"Las librerías están entre las pocas piezas de evidencia que aún tenemos de que el ser humano sigue pensando", dijo alguna vez, no hace muchos años, en los noventa, el notable comediante norteamericano Jerry Seinfeld.
Cierto. No hay que ser ultraconservador, old-fashioned, academicista, falogocéntrico (como dicen) ni un eurófilo descontrolado para coincidir con esa simple observación.
Otro humorista americano, escritor de oficio, Fran Lebowitz, dijo, también por aquel tiempo, esta otra verdad: "Las revistas frecuentemente nos conducen a los libros, y, por tanto, los prudentes deberían considerar a la prensa como el prolegómeno amatorio de la literatura".
Añado una tercera cita, esta vez de alguien que es bolo puesto en cualquier texto hecho, precisamente, de citas ajenas. Oscar Wilde (en la foto) escribió: "La diferencia entre el periodismo y la literatura es que el periodismo es ilegible y la literatura no se lee".
Difícil asunto. Aparentemente, mientras no tengamos un número suficiente de buenas revistas, capaces de enganchar al lector común, nuestro foreplay literario, nuestros prolegómenos amatorios, para decirlo con Lebowitz, serán más bien mediocres, o, lo que es peor, inefectivos (es decir, no llevarán a los potenciales amantes a la feliz culminación del acto... lector).
Porque en nuestro medio, curiosamente, se da la presencia de un buen número de revistas atractivas e interesantes para aquellos que están ya comprometidos con la literatura (desde Hueso Húmero hasta Libros & Artes; desde Quehacer hasta Ajos y Zafiros, para mencionar sólo algunas), pero, en cambio, resulta asombrosa la escasez de secciones de crítica literaria en magazines de circulación masiva, y la absoluta inexistencia de revistas de libros, semanales o quincenales, en los diarios.

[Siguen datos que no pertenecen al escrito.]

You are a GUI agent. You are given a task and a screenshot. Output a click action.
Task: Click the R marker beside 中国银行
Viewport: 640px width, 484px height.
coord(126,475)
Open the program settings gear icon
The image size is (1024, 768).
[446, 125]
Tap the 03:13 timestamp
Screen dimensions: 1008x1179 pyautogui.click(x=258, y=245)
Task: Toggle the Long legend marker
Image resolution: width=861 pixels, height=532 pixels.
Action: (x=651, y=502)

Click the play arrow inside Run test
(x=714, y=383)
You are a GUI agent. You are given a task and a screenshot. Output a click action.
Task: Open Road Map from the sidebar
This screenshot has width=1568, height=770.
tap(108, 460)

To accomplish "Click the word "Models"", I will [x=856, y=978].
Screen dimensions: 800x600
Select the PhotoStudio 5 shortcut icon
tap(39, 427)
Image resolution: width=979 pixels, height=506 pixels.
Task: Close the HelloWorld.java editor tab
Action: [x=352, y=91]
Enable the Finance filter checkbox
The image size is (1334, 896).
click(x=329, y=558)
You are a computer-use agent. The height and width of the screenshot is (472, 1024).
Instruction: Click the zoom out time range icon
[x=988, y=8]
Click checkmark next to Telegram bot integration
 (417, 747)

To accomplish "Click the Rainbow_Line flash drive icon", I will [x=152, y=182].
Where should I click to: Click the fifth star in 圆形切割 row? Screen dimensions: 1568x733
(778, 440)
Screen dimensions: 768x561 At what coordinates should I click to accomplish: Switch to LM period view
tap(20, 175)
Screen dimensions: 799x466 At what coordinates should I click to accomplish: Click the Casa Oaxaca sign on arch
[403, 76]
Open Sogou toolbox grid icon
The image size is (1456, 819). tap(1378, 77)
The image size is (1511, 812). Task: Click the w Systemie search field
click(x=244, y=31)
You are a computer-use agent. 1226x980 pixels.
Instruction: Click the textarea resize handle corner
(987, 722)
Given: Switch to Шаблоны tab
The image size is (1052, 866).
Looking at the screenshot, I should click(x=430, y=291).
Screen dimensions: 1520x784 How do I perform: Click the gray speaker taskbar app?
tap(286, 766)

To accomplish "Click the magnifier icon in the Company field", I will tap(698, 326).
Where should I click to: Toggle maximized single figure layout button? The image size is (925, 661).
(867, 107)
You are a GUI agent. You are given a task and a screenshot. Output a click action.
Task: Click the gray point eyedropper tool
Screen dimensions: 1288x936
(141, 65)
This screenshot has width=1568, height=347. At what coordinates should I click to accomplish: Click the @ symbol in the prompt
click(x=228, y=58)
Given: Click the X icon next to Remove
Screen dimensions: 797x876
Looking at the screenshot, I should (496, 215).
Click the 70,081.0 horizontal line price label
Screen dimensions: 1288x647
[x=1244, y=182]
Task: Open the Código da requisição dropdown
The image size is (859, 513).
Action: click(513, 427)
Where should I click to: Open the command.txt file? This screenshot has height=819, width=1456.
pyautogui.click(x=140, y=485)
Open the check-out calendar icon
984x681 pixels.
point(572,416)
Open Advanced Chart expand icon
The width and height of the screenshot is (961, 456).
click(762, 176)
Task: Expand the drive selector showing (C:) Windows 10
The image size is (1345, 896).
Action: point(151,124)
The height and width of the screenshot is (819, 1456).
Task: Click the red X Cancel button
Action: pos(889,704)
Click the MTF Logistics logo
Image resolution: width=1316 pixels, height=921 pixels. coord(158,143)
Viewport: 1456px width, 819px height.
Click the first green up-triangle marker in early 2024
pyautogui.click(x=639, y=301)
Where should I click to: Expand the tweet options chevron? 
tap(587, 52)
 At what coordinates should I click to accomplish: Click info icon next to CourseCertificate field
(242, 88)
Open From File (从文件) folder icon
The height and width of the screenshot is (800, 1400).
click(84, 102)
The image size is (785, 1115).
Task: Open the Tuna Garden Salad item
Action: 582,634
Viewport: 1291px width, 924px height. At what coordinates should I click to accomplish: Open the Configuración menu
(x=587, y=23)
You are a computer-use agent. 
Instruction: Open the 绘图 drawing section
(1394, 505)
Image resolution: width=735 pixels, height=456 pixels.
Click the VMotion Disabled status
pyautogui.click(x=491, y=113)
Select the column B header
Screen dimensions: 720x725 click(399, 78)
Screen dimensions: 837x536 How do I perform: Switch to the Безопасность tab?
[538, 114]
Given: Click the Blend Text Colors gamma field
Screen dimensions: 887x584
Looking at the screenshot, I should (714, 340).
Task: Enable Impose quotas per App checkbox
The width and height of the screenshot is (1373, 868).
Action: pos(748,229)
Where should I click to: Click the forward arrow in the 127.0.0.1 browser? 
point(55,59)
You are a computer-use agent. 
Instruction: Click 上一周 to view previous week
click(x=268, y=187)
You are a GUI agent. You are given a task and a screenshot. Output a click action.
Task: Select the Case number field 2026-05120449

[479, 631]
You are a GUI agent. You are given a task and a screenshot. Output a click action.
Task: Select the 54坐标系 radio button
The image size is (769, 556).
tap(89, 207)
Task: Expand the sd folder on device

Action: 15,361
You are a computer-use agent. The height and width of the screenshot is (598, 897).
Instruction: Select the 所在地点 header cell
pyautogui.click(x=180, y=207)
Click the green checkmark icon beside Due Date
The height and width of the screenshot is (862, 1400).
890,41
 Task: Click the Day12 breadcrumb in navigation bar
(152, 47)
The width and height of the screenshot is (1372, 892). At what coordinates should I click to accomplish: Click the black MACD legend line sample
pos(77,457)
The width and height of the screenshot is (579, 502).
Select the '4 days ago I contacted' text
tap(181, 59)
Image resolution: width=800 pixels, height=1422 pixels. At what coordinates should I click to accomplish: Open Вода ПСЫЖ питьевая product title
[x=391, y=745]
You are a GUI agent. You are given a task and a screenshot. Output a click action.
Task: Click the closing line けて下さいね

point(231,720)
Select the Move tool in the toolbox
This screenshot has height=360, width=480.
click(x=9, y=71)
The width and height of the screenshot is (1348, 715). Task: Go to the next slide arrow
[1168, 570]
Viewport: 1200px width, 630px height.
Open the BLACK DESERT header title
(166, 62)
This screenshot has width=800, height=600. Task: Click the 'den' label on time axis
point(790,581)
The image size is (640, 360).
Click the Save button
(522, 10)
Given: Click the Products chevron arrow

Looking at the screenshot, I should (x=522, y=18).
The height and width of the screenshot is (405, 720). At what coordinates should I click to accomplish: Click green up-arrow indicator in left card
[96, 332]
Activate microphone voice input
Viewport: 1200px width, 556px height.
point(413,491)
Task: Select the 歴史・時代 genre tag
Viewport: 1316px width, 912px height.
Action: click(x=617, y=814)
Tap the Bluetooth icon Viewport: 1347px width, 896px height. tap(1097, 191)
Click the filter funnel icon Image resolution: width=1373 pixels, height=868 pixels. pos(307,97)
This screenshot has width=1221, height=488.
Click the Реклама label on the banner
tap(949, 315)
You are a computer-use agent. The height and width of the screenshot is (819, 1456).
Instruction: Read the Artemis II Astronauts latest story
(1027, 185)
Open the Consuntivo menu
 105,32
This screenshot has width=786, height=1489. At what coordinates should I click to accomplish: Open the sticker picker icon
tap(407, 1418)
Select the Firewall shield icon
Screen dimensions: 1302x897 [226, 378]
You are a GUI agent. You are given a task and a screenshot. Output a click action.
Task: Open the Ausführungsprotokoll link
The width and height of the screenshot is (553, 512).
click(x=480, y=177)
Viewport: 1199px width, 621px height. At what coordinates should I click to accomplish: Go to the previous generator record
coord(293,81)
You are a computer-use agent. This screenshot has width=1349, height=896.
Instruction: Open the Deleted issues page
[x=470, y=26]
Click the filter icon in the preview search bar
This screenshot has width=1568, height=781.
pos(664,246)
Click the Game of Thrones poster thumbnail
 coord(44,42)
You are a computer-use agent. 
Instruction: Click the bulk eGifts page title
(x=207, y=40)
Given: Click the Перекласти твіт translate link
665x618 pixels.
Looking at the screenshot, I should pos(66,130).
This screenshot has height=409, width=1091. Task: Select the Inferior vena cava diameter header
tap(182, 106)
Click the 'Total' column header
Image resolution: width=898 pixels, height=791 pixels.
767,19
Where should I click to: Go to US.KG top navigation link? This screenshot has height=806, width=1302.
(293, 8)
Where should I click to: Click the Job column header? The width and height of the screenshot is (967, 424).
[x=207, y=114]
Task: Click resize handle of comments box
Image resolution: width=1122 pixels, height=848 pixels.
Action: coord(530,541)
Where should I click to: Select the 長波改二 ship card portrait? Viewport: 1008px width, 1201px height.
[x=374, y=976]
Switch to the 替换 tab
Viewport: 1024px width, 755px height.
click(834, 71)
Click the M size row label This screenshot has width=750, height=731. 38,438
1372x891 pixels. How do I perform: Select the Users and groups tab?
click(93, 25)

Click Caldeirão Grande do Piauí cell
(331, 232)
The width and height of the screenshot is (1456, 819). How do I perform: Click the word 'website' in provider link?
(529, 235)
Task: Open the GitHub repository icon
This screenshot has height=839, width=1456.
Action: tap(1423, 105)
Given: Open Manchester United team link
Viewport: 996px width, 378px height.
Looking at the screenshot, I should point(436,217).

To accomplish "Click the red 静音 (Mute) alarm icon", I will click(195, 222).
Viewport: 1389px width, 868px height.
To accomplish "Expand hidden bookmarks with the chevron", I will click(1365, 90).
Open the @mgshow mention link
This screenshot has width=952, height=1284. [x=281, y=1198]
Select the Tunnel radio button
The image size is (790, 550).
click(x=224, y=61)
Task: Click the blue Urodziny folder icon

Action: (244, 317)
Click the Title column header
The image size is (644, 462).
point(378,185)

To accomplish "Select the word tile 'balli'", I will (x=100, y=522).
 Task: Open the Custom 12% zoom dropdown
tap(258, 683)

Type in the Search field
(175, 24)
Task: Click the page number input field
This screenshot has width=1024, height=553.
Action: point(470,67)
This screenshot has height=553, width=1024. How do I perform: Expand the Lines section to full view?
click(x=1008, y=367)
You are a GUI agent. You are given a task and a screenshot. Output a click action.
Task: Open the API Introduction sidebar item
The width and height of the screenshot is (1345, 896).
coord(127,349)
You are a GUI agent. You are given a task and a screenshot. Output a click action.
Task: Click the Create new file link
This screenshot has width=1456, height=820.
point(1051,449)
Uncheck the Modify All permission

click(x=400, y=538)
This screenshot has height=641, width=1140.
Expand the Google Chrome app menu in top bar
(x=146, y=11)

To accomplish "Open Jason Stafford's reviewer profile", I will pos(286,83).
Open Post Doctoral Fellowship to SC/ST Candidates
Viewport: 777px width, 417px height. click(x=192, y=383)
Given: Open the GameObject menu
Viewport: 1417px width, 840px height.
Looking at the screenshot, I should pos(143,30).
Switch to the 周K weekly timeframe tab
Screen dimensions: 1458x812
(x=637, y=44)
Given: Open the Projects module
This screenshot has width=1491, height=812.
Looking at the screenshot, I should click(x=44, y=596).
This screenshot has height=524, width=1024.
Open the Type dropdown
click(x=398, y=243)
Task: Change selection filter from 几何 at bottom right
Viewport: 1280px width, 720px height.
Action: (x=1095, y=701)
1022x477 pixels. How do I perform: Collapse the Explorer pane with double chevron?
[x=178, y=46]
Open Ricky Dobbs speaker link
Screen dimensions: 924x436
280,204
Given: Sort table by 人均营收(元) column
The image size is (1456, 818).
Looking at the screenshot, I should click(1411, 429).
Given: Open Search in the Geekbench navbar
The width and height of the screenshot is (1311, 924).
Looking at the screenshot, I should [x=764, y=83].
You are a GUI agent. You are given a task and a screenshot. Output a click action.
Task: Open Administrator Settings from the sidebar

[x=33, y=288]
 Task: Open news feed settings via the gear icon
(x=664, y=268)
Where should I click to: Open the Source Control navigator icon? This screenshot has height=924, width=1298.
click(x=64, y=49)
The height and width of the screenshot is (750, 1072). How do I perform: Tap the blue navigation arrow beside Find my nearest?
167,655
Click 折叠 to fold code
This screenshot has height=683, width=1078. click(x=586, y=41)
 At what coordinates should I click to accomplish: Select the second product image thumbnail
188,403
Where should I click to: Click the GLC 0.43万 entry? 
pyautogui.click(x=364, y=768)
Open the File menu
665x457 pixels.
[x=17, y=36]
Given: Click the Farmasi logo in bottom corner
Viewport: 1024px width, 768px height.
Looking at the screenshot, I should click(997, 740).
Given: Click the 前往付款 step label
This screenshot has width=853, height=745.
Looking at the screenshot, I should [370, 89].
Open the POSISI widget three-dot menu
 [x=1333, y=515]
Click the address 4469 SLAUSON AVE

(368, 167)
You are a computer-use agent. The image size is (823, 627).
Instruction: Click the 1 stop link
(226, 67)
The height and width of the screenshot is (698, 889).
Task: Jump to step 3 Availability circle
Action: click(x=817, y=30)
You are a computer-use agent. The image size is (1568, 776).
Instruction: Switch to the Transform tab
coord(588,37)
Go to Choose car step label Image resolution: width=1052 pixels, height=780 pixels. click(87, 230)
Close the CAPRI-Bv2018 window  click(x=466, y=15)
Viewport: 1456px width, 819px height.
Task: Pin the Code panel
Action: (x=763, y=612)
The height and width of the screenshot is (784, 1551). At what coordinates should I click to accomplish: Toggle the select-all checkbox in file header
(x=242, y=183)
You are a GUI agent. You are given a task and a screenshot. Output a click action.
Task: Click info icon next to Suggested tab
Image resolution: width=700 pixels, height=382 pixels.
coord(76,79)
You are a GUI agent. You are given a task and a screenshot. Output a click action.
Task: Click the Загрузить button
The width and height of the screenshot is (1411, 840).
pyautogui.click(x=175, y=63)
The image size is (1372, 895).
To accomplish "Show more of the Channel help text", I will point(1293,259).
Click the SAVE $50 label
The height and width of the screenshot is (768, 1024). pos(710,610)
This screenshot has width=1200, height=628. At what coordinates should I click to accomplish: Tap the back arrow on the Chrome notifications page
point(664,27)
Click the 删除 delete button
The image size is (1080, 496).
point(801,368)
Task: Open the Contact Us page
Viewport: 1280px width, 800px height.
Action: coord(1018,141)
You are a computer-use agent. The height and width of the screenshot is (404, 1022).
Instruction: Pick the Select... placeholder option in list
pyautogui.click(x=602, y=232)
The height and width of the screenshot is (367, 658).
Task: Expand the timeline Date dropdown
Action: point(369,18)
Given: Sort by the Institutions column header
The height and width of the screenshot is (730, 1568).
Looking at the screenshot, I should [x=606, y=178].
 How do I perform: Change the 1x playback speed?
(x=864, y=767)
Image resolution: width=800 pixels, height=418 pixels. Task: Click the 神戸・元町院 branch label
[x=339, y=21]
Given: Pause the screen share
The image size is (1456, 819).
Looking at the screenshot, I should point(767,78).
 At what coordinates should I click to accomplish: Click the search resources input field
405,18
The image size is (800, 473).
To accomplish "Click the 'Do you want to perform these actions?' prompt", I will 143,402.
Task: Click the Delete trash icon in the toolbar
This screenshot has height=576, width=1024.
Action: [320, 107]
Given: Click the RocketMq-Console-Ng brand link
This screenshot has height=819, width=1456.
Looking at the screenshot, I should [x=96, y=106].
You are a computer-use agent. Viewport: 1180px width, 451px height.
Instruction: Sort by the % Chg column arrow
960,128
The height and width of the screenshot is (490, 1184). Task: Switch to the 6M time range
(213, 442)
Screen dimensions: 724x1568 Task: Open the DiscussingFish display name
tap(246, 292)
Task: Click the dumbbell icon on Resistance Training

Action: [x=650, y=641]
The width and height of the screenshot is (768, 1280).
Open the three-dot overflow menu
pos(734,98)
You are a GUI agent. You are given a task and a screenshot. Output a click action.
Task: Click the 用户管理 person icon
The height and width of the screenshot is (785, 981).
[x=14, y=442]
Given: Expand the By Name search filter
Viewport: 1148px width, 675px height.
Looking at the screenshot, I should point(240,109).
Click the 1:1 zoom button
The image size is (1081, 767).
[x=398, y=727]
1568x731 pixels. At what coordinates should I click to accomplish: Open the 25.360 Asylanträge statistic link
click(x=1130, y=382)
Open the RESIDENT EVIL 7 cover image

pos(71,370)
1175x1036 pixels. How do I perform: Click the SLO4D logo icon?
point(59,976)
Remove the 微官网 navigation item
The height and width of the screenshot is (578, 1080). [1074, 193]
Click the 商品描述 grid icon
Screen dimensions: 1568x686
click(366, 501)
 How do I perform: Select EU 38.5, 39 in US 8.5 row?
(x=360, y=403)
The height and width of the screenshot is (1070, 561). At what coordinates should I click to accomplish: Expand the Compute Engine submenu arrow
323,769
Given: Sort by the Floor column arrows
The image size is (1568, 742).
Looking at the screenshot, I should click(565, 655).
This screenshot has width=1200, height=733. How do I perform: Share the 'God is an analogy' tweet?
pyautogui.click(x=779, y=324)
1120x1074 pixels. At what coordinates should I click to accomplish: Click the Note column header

Y no es menos lamentable que, muchas veces, siendo la quinta rueda del coche en un diario, las secciones culturales, al menos en lo que se refiere a literatura, sean dejadas en manos de reseñadores que no sólo no saben nada de libros, sino que, además, escriben tan mal que sus textos mismos actúan como repelentes para cualquier incauto que recurra a ellos buscando consejo sobre qué sería bueno leer.
Y con eso la desgracia apuntada por Wilde se completa y se vuelve círculo vicioso: en la medida en que la prensa resulta más y más ilegible, la literatura termina siendo menos y menos leída. Pero, ¿querrán algún día los editores y dueños de diarios preocuparse por ayudar un poquito a nuestra cultura?